For this RFC, it is not clear if these zswpout counters should instead
be added as part of the existing mTHP stats in
/sys/kernel/mm/transparent_hugepage/hugepages-*kB/stats.

The following is also a viable option, should it make better sense,
for instance, as:

/sys/kernel/mm/transparent_hugepage/hugepages-*kB/stats/zswpout.

If so, we would be able to distinguish between mTHP zswap and
non-zswap swapouts through:

/sys/kernel/mm/transparent_hugepage/hugepages-*kB/stats/zswpout

and

/sys/kernel/mm/transparent_hugepage/hugepages-*kB/stats/swpout

respectively.

Comments would be appreciated as to which approach is preferable.

Signed-off-by: Kanchana P Sridhar <kanchana.p.sridhar@intel.com>
---
 include/linux/vm_event_item.h | 15 +++++++++++++++
 mm/vmstat.c                   | 15 +++++++++++++++
 2 files changed, 30 insertions(+)

Comments

Barry Song Aug. 14, 2024, 7:48 a.m. UTC | #1
On Wed, Aug 14, 2024 at 6:28 PM Kanchana P Sridhar
<kanchana.p.sridhar@intel.com> wrote:
>
> Added vmstat event counters per mTHP-size that can be used to account
> for folios of different sizes being successfully stored in ZSWAP.
>
> For this RFC, it is not clear if these zswpout counters should instead
> be added as part of the existing mTHP stats in
> /sys/kernel/mm/transparent_hugepage/hugepages-*kB/stats.
>
> The following is also a viable option, should it make better sense,
> for instance, as:
>
> /sys/kernel/mm/transparent_hugepage/hugepages-*kB/stats/zswpout.
>
> If so, we would be able to distinguish between mTHP zswap and
> non-zswap swapouts through:
>
> /sys/kernel/mm/transparent_hugepage/hugepages-*kB/stats/zswpout
>
> and
>
> /sys/kernel/mm/transparent_hugepage/hugepages-*kB/stats/swpout
>
> respectively.
>
> Comments would be appreciated as to which approach is preferable.

Even though swapout might go through zswap, from the perspective of
the mm core, it shouldn't be aware of that. Shouldn't zswpout be part
of swpout? Why are they separate? no matter if a mTHP has been
put in zswap, it has been swapped-out to mm-core? No?

TASK REQUIREMENTS
(1) Give each distinct path beginning with "/sys/" that appears in the zswap counter thread, listing every path once.
(2) Carry the zswap counter thread forward from its last line.
The listing has no part in this work.

COLLECTED DATA
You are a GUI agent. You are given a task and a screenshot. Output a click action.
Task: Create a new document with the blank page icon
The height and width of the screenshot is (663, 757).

ANSWERS GIVEN
(1)
/sys/kernel/mm/transparent_hugepage/hugepages-*kB/stats
/sys/kernel/mm/transparent_hugepage/hugepages-*kB/stats/zswpout
/sys/kernel/mm/transparent_hugepage/hugepages-*kB/stats/swpout

(2)
>
> Signed-off-by: Kanchana P Sridhar <kanchana.p.sridhar@intel.com>
> ---
>  include/linux/vm_event_item.h | 15 +++++++++++++++
>  mm/vmstat.c                   | 15 +++++++++++++++
>  2 files changed, 30 insertions(+)
>
> diff --git a/include/linux/vm_event_item.h b/include/linux/vm_event_item.h
> index 747943bc8cc2..2451bcfcf05c 100644
> --- a/include/linux/vm_event_item.h
> +++ b/include/linux/vm_event_item.h
> @@ -114,6 +114,9 @@ enum vm_event_item { PGPGIN, PGPGOUT, PSWPIN, PSWPOUT,
>                 THP_ZERO_PAGE_ALLOC,
>                 THP_ZERO_PAGE_ALLOC_FAILED,
>                 THP_SWPOUT,
> +#ifdef CONFIG_ZSWAP
> +               ZSWPOUT_PMD_THP_FOLIO,
> +#endif
>                 THP_SWPOUT_FALLBACK,
>  #endif
>  #ifdef CONFIG_MEMORY_BALLOON
> @@ -143,6 +146,18 @@ enum vm_event_item { PGPGIN, PGPGOUT, PSWPIN, PSWPOUT,
>                 ZSWPIN,
>                 ZSWPOUT,
>                 ZSWPWB,
> +               ZSWPOUT_4KB_FOLIO,
> +#ifdef CONFIG_THP_SWAP
> +               mTHP_ZSWPOUT_8kB,
> +               mTHP_ZSWPOUT_16kB,
> +               mTHP_ZSWPOUT_32kB,
> +               mTHP_ZSWPOUT_64kB,
> +               mTHP_ZSWPOUT_128kB,
> +               mTHP_ZSWPOUT_256kB,
> +               mTHP_ZSWPOUT_512kB,
> +               mTHP_ZSWPOUT_1024kB,
> +               mTHP_ZSWPOUT_2048kB,
> +#endif

This implementation hardcodes assumptions about the page size being 4KB,
but page sizes can vary, and so can the THP orders?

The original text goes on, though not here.